Thursday March 6
THE ACT OF KILLING - Director's Cut
where: at PS 69 in Jackson Heights
when: Thursday March 6, 7:30 PM
Festival to Screen Director’s Cut of Academy Award Nominated The Act of Killing
The Queens World Film Festival will screen the World Premiere of the 159-minute Director's Cut of The Act of Killing on Thursday, March 6 at 7:30pm. The critically praised and 2013 Academy Award nominated documentary will play the 400-seat auditorium at Jackson Height's P.S. 69.
It will mark the first time the festival has given a film Centerpiece status, blocking out the evening program in order to highlight the film. Director Joshua Oppenheimer will be on hand for a special Q&A session after the film.
QWFF's Associate Programmer, Jordan Mattos, reached out to the filmmakers in 2013. "As a Danish-American-Indonesian co-production treating a piece of difficult Southeast Asian history, The Act of Killing is a perfect pairing for the Queens World Film Festival. Its rigorous critique of establishment movie violence and its irreverent spirit match QWFF's feisty programming ethos. We are excited to connect our local Queens community with this outstanding picture."
Anwar Congo has loved Hollywood gangster movies since growing up in his native Indonesia, where he sold movie theater tickets on the black market to death squad leaders. Anwar got his chance to live out his celluloid fantasies when he joined the army in killing hundreds of Communists, ethnic Chinese and intellectuals. Over a million innocent people were murdered in just under a year.

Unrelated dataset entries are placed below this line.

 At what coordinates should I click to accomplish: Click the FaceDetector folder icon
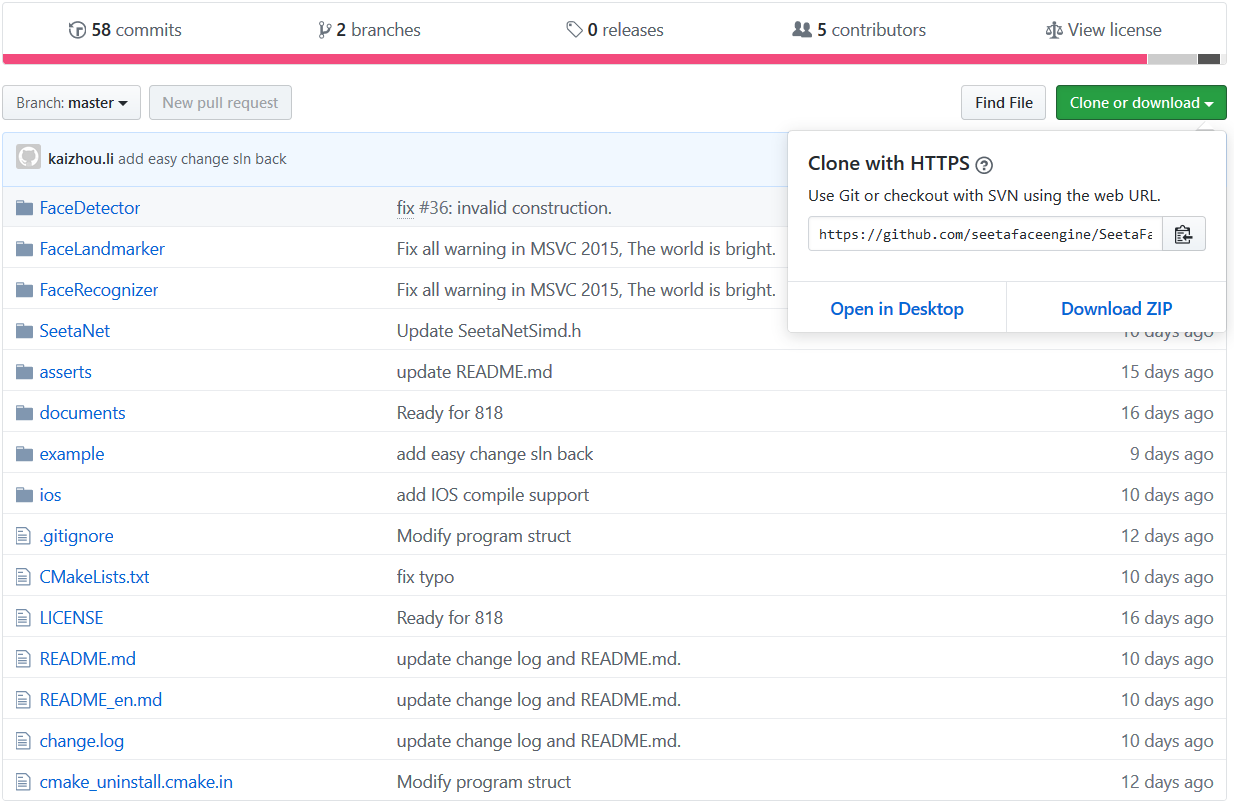pyautogui.click(x=23, y=207)
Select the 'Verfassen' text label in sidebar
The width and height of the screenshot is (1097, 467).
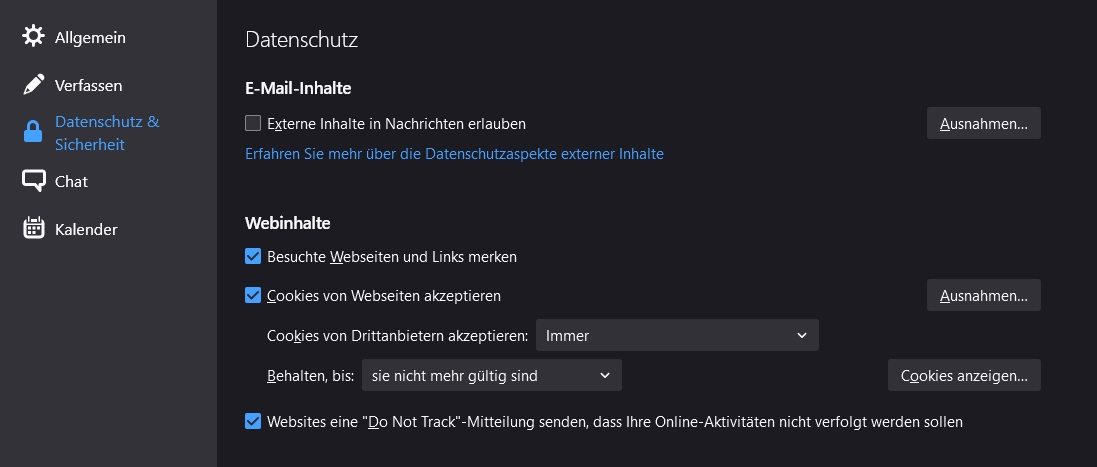pyautogui.click(x=88, y=86)
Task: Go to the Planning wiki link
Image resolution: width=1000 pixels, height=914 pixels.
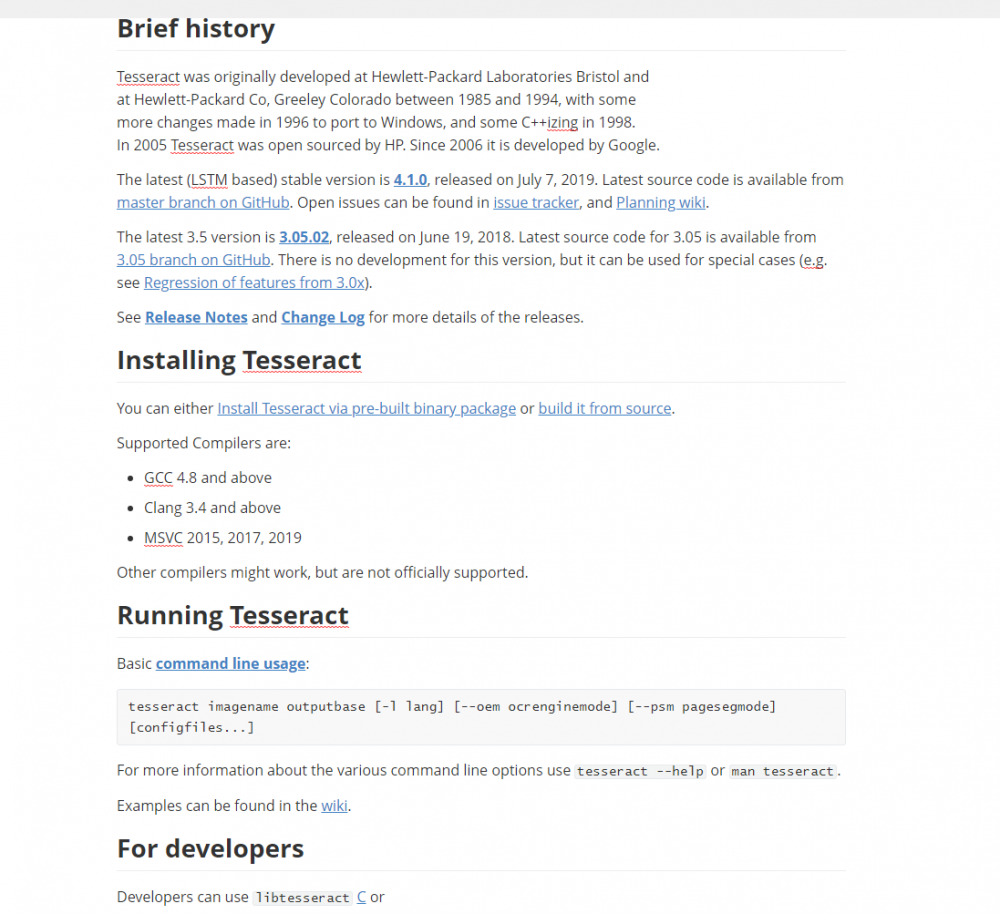Action: 661,202
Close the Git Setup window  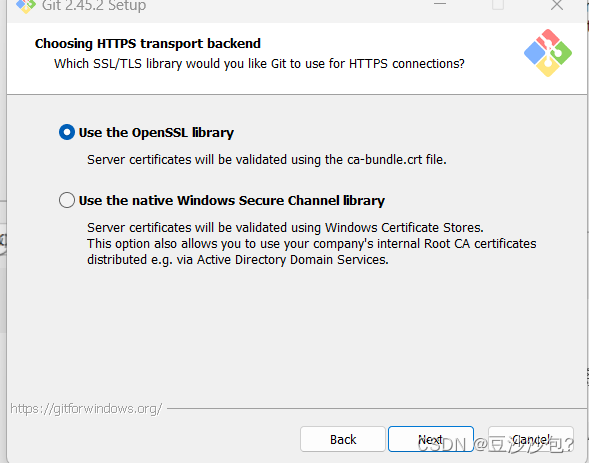[x=557, y=5]
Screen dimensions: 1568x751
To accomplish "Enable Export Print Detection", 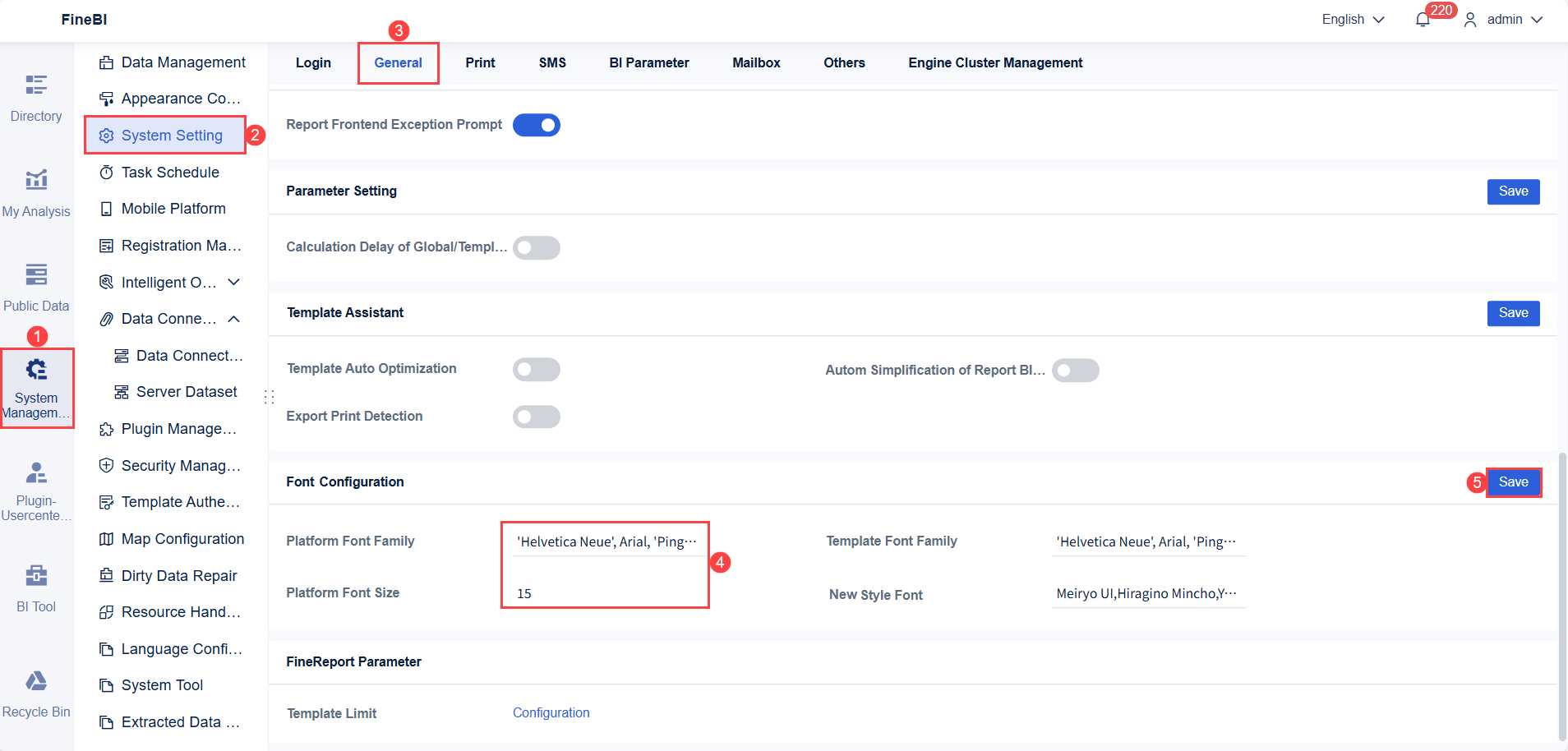I will point(536,417).
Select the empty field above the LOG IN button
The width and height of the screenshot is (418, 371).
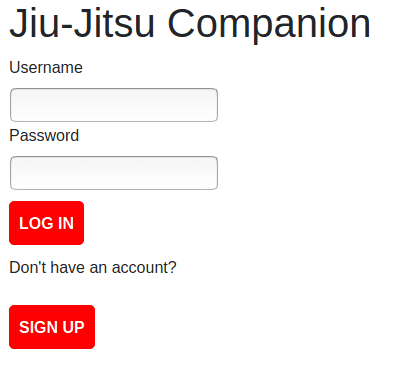(x=114, y=173)
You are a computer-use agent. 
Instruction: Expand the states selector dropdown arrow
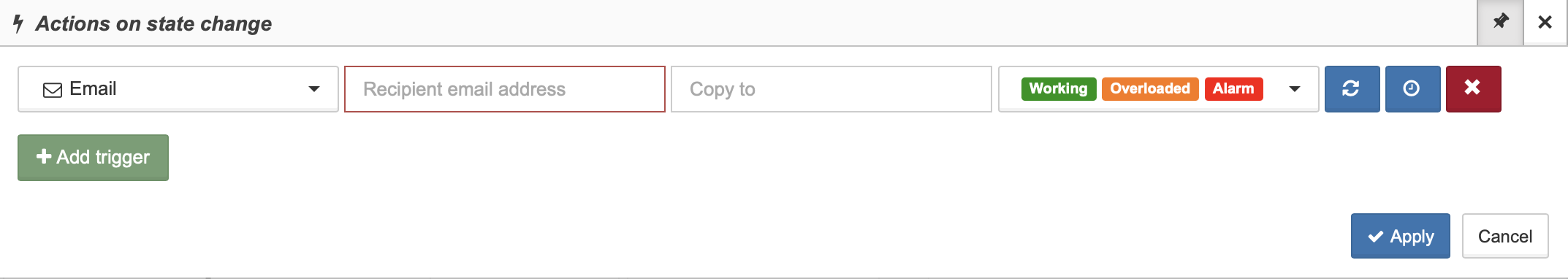tap(1295, 89)

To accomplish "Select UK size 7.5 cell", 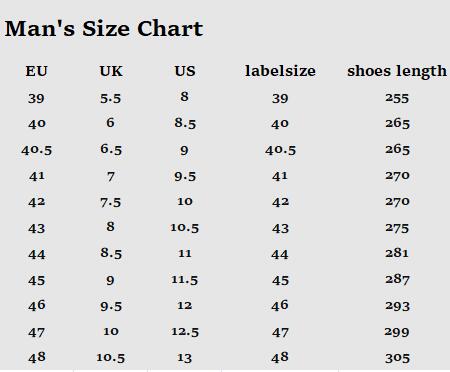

Fast forward to present day Indonesia. Anwar is now the founding member of a right-wing paramilitary group that, unlike the Nazis, celebrate the genocide and are treated as role models by the community and local media.
The Act of Killing's filmmaking team challenges Anwar and his friends to live out their dreams of Hollywood stardom by recreating their memories of those killings on camera and becoming the stars of their own movie. Along the way, Anwar and his movie gangsters teeter ever so slightly on the edge of developing a conscience. As they complete the shooting of the gory, special FX-heavy movie version of their past, the potential for realizing the true horror of their actions hangs in the balance.
Joshua Oppenheimer and the documentary filmmaking team behind The Act of Killing have crafted a knowing observation on the reciprocal link between real and imagined violence. Hollywood's glamorization of cruelty is called into question, as we see the direct consequences that movie violence has on the killing methods used by Anwar and the criminals on innocent civilians. The implications made by Oppenheimer are clear and chilling. As the line between historical brutality and fake movie action are confused, we are no longer able to play make believe.